COMPITO BREVE
Riporta fedelmente il passo del testo compreso tra "Con ordinanza resa" e "n. 575 citata.", estremi inclusi.

TESTO
•••
NOME COGNOME esponeva:
di aver ricevuto il bene in eredità in forza di testamento olografo e accettazione dell’eredità risalente al 15 ottobre 2009;
di averlo venduto alla società RAGIONE_SOCIALE (legale rappresentante NOME COGNOME in data 11 aprile 2010, con atto trascritto il 15 aprile 2010;
di avere trascritto in data 4 novembre 2010 domanda giudiziale diretta a dichiarare la nullità dell’atto di compravendita o, in subordine, la risoluzione per grave inadempimento (mancato pagamento del prezzo);
di avere nel contempo definito mediante conciliazione la causa ereditaria pendente con gli eredi di NOME COGNOME con riconoscimento reciproco della qualità di eredi in capo a NOME e NOME COGNOME e di legataria in capo a essa COGNOME con trasferimento della quota indivisa pari a un terzo del valore dell’immobile, in capo alle OMBRES, una volta ottenuta la revoca della confisca di prevenzione;
rappresentava, inoltre:
che con sentenza del 12 maggio 2022, definitiva il 6 marzo 2023 e trascritta il 9 maggio 2023, il Tribunale civile di Roma aveva dichiarato la risoluzione del citato contratto di compravendita immobiliare per grave inadempimento da parte della società acquirente;
che il procedimento per truffa attivato dalla istante con denuncia-querela per i fatti aventi ad oggetto la compravendita de qua veniva dichiarato estinto per prescrizione con sentenza del Tribunale di Roma in data 10 giugno 2022, irrevocabile il 25 ottobre 2022;
che essendo stata trascritta la domanda giudiziale di cui sopra in data (4 novembre 2010) antecedente all’instaurazione del procedimento di prevenzione n. 159/2011 e al conseguente decreto di confisca n. 64/2012 del 30 marzo 2012, detta domanda doveva prevalere sulla confisca medesima.
Con ordinanza resa in data 5 ottobre 2023, il Tribunale di Roma – Sezione Misure di prevenzione, rigettava l’istanza.
Premetteva il Tribunale che la disciplina applicabile, ratione temporis (risalendo il sequestro di prevenzione alla data del 12/10/2011), andava individuata nelle leggi n. 575 del 1965 e n. 228/2012 e che alla RAGIONE_SOCIALE non
poteva essere riconosciuta la qualità di terzo, non essendo più proprietaria del bene, sicché non avrebbe potuto essere chiamata a intervenire nel procedimento ai sensi dell’art. 2-ter I. n. 575 citata.
•••
ESTRATTO DEL DATASET

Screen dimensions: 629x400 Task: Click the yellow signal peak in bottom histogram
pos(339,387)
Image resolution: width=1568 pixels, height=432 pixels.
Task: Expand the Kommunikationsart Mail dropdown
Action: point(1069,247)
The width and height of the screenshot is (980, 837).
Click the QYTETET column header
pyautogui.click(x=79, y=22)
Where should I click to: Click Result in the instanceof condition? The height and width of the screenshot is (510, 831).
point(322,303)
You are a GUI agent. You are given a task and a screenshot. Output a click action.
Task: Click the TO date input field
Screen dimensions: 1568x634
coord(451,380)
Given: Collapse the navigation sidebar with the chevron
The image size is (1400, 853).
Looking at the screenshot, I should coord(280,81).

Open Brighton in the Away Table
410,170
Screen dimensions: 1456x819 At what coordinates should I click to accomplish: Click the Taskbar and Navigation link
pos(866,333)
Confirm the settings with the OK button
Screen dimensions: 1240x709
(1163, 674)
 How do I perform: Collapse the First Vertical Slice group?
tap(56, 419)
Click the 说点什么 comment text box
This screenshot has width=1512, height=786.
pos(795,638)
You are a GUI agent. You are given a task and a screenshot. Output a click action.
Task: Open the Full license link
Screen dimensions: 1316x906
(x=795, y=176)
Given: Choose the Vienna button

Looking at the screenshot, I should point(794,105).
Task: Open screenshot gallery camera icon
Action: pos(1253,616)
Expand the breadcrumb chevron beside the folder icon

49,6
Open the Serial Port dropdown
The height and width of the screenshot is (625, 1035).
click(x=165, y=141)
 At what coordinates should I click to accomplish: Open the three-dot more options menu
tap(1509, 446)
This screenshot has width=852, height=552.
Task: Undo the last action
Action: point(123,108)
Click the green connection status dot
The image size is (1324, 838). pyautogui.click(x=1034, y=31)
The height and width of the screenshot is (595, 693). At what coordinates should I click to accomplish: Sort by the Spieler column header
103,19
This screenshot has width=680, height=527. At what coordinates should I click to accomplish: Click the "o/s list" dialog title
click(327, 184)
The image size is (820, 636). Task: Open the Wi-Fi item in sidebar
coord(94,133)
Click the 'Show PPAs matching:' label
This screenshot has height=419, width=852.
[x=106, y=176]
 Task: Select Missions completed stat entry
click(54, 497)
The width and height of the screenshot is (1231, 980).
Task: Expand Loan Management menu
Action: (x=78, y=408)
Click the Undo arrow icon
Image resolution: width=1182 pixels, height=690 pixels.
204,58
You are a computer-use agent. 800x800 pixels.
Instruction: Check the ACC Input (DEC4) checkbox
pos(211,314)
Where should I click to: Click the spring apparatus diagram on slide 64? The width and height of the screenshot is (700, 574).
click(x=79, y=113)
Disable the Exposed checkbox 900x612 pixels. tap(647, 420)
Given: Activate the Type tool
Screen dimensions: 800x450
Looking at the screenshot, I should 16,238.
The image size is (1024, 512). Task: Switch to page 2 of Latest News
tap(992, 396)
•••
COMPITO SVOLTO
Con ordinanza resa in data 5 ottobre 2023, il Tribunale di Roma – Sezione Misure di prevenzione, rigettava l’istanza.
Premetteva il Tribunale che la disciplina applicabile, ratione temporis (risalendo il sequestro di prevenzione alla data del 12/10/2011), andava individuata nelle leggi n. 575 del 1965 e n. 228/2012 e che alla RAGIONE_SOCIALE non
poteva essere riconosciuta la qualità di terzo, non essendo più proprietaria del bene, sicché non avrebbe potuto essere chiamata a intervenire nel procedimento ai sensi dell’art. 2-ter I. n. 575 citata.